== Try it ==
The required output is a verbatim transcription of the listing, pictures excluded.
___ Dataset
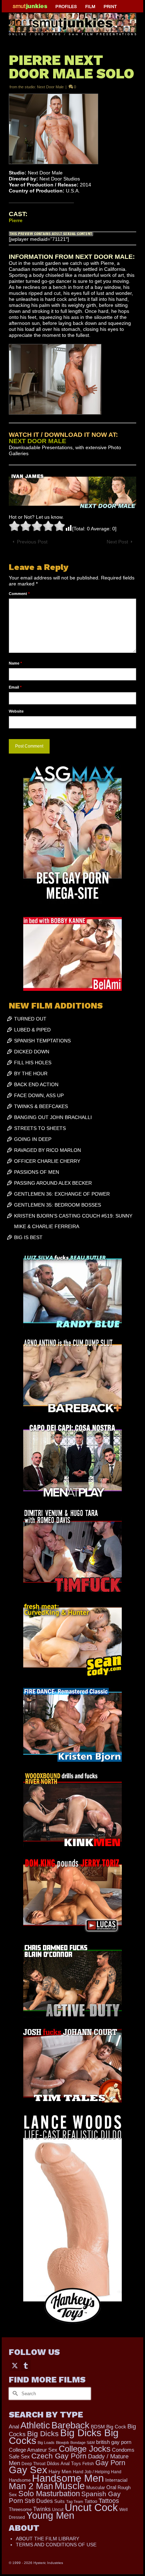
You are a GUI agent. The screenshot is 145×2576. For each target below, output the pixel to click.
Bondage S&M (82, 2442)
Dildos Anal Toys (64, 2463)
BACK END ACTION (36, 1084)
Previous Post (32, 542)
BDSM (98, 2426)
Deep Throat (33, 2463)
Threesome (20, 2509)
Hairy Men (60, 2471)
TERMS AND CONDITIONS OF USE (56, 2544)
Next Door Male (50, 87)
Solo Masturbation (49, 2493)
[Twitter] (15, 2365)
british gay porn (113, 2442)
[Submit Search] (14, 2393)
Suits (59, 2501)
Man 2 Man (31, 2486)
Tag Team (74, 2501)
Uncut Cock (91, 2507)
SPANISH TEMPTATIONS (42, 1040)
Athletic (35, 2425)
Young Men (50, 2515)
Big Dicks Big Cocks (64, 2436)
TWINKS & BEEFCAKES (41, 1106)
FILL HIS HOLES (32, 1062)
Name (15, 663)
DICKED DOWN (31, 1051)
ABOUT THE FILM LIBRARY (47, 2538)
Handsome (20, 2480)
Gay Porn (110, 2463)
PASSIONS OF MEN (36, 1172)
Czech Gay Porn (59, 2456)
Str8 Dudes (39, 2501)
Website (16, 711)
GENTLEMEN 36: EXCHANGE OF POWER (62, 1194)
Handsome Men (68, 2478)
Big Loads (46, 2442)
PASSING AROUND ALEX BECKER (53, 1183)
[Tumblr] (26, 2365)
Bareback (70, 2425)
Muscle (70, 2486)
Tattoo (90, 2501)
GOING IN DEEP (32, 1139)
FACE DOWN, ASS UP (39, 1095)
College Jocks (85, 2448)
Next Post (117, 542)
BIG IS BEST (28, 1237)
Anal (14, 2426)
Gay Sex (28, 2469)
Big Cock (116, 2426)
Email (15, 687)
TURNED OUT (30, 1019)
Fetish (88, 2463)
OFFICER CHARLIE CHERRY (47, 1161)
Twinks (42, 2509)
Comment (19, 593)
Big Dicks (43, 2433)
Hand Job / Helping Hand (97, 2471)
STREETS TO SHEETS (40, 1128)
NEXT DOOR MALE (37, 441)
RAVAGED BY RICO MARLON (47, 1150)
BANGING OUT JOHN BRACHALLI (53, 1117)
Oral (111, 2487)
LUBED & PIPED (32, 1030)
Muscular (95, 2487)
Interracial (116, 2480)
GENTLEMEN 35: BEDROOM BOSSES (57, 1205)
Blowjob (62, 2442)
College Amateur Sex (33, 2450)
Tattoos (109, 2500)
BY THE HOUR (31, 1073)
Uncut (57, 2509)
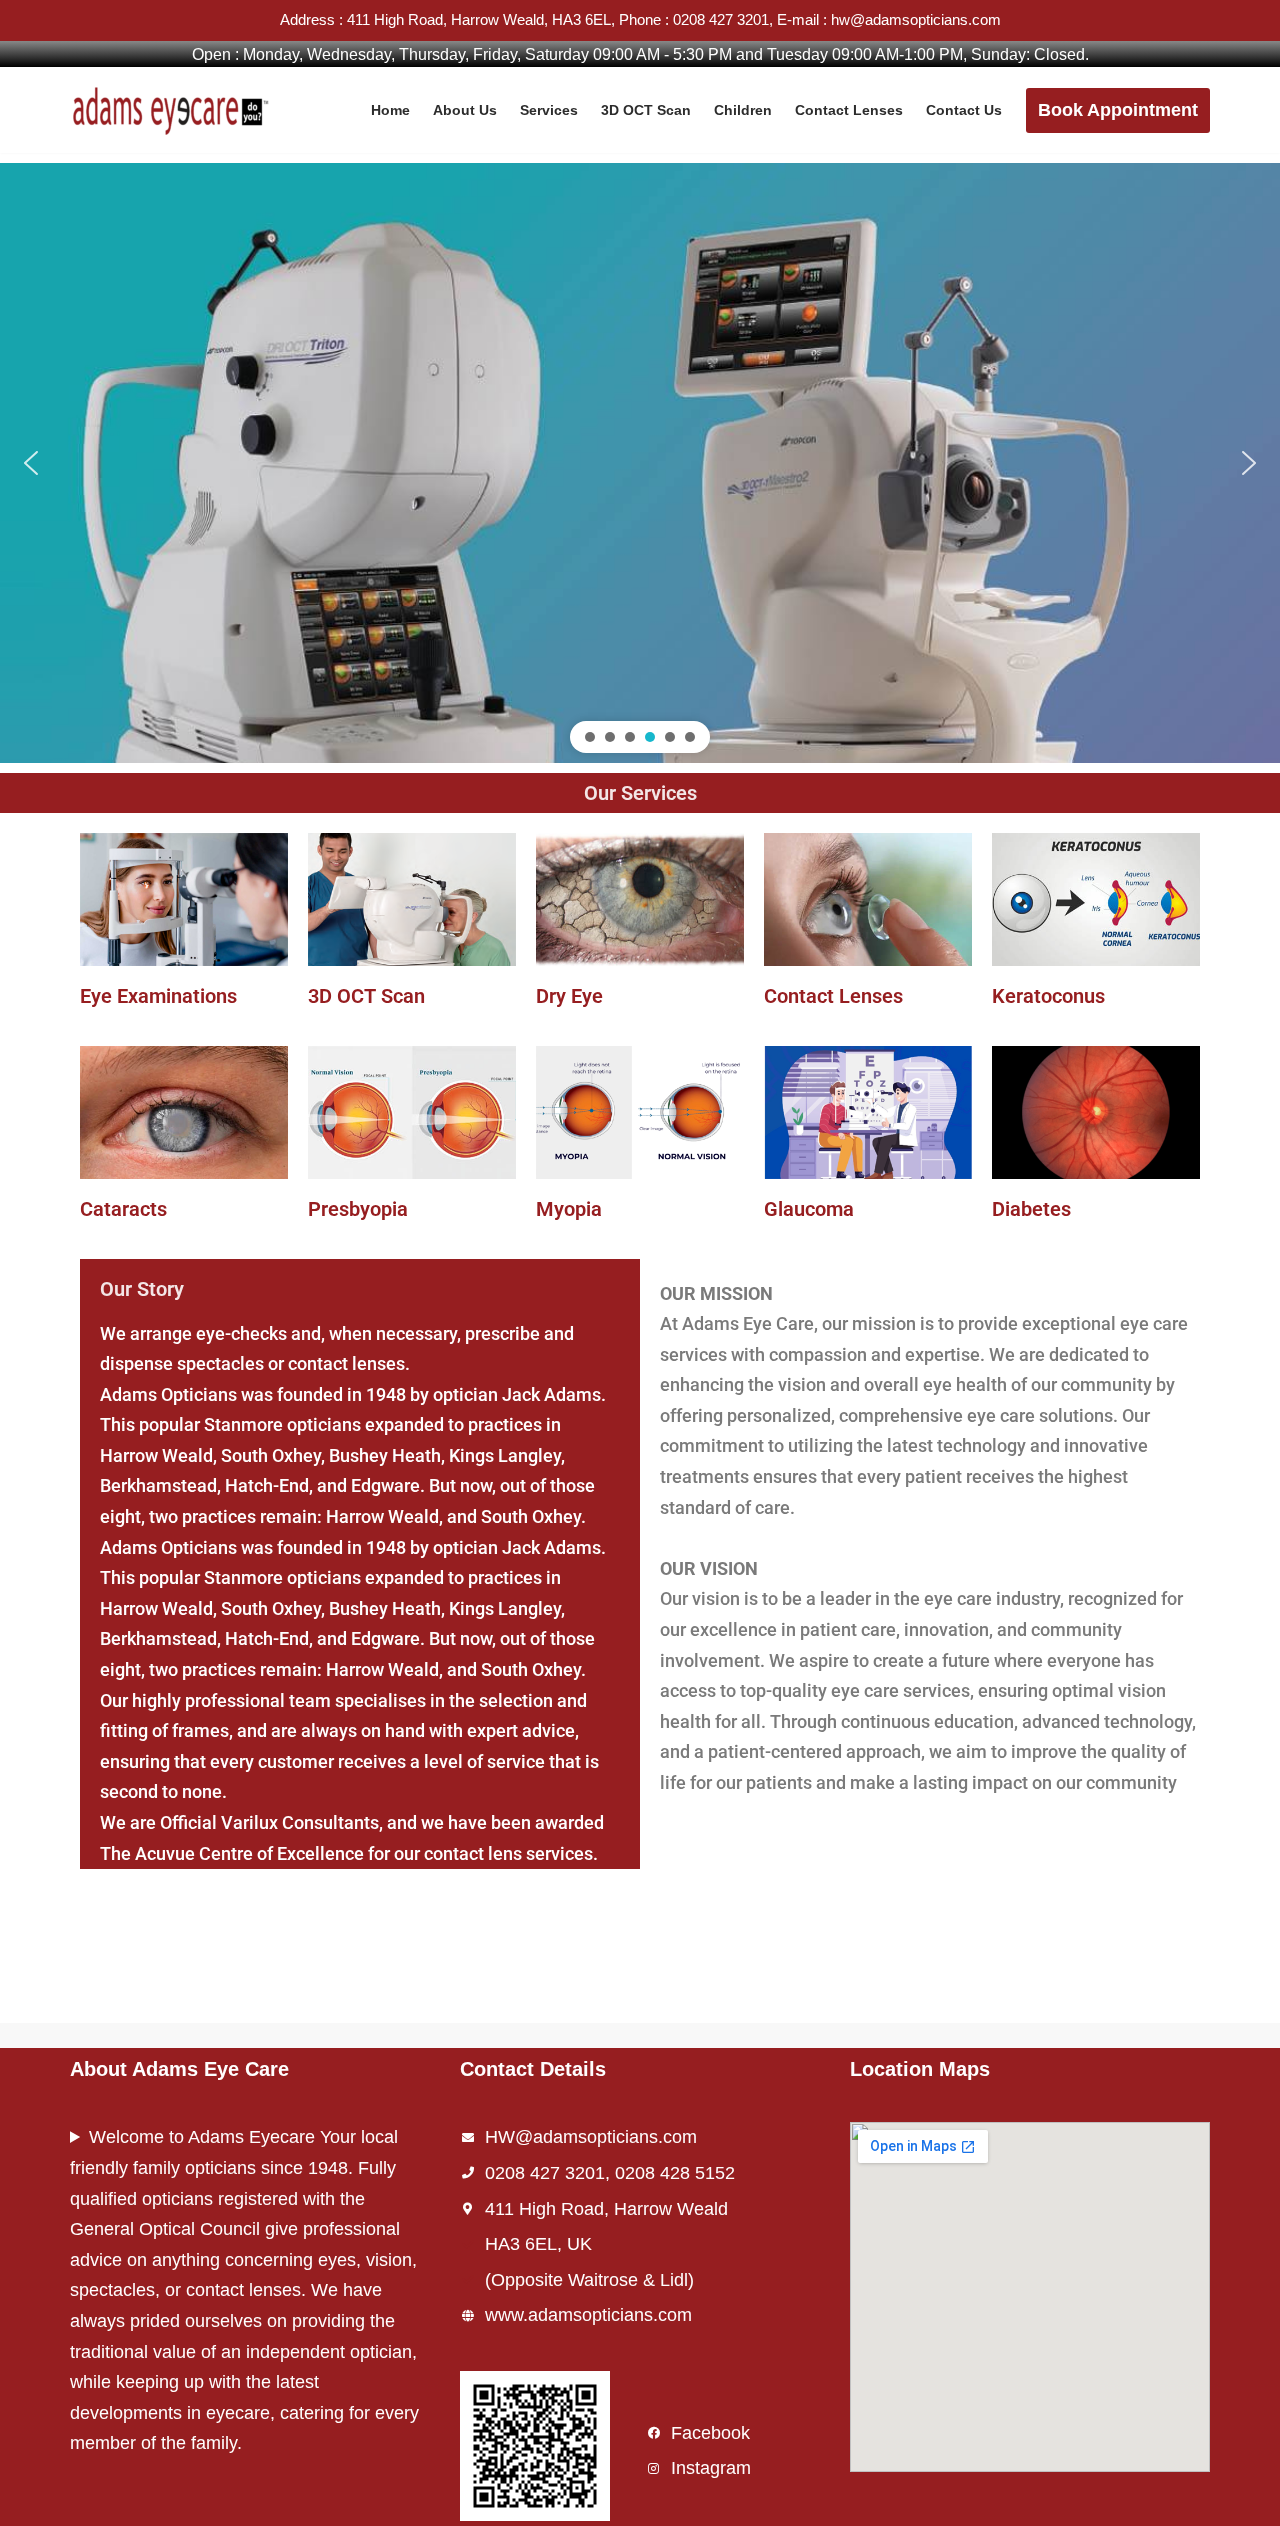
______
== Response for this exercise ==
You are a GUI agent. The screenshot is 145×2576. For each target below, output the pixel to click.
Bondage S&M (82, 2442)
Dildos Anal Toys (64, 2463)
BACK END ACTION (36, 1084)
Previous Post (32, 542)
BDSM (98, 2426)
Deep Throat (33, 2463)
Threesome (20, 2509)
Hairy Men (60, 2471)
TERMS AND CONDITIONS OF USE (56, 2544)
Next Door Male (50, 87)
Solo Masturbation (49, 2493)
[Twitter] (15, 2365)
british gay porn (113, 2442)
[Submit Search] (14, 2393)
Suits (59, 2501)
Man 2 Man (31, 2486)
Tag Team (74, 2501)
Uncut Cock (91, 2507)
SPANISH TEMPTATIONS (42, 1040)
Athletic (35, 2425)
Young Men (50, 2515)
Big Dicks Big Cocks (64, 2436)
TWINKS & BEEFCAKES (41, 1106)
FILL HIS HOLES (32, 1062)
Name (15, 663)
DICKED DOWN (31, 1051)
ABOUT THE FILM LIBRARY (47, 2538)
Handsome (20, 2480)
Gay Porn (110, 2463)
PASSIONS OF MEN (36, 1172)
Czech Gay Porn (59, 2456)
Str8 Dudes (39, 2501)
Website (16, 711)
GENTLEMEN 36: EXCHANGE OF POWER (62, 1194)
Handsome Men (68, 2478)
Big Loads (46, 2442)
PASSING AROUND ALEX BECKER (53, 1183)
[Tumblr] (26, 2365)
Bareback (70, 2425)
Muscle (70, 2486)
Tattoo (90, 2501)
GOING IN DEEP (32, 1139)
FACE DOWN, ASS UP (39, 1095)
College Jocks (85, 2448)
Next Post (117, 542)
BIG IS BEST (28, 1237)
Anal (14, 2426)
Gay Sex (28, 2469)
Big Cock (116, 2426)
Email (15, 687)
TURNED OUT (30, 1019)
Fetish (88, 2463)
OFFICER CHARLIE CHERRY (47, 1161)
Twinks (42, 2509)
Comment (19, 593)
Big Dicks (43, 2433)
Hand Job / Helping Hand (97, 2471)
STREETS TO SHEETS (40, 1128)
NEXT DOOR MALE (37, 441)
RAVAGED BY RICO MARLON (47, 1150)
BANGING OUT JOHN BRACHALLI (53, 1117)
Oral (111, 2487)
LUBED & PIPED (32, 1030)
Muscular (95, 2487)
Interracial (116, 2480)
GENTLEMEN 35: BEDROOM BOSSES (57, 1205)
Blowjob (62, 2442)
College Amateur Sex (33, 2450)
Tattoos (109, 2500)
BY THE HOUR (31, 1073)
Uncut (57, 2509)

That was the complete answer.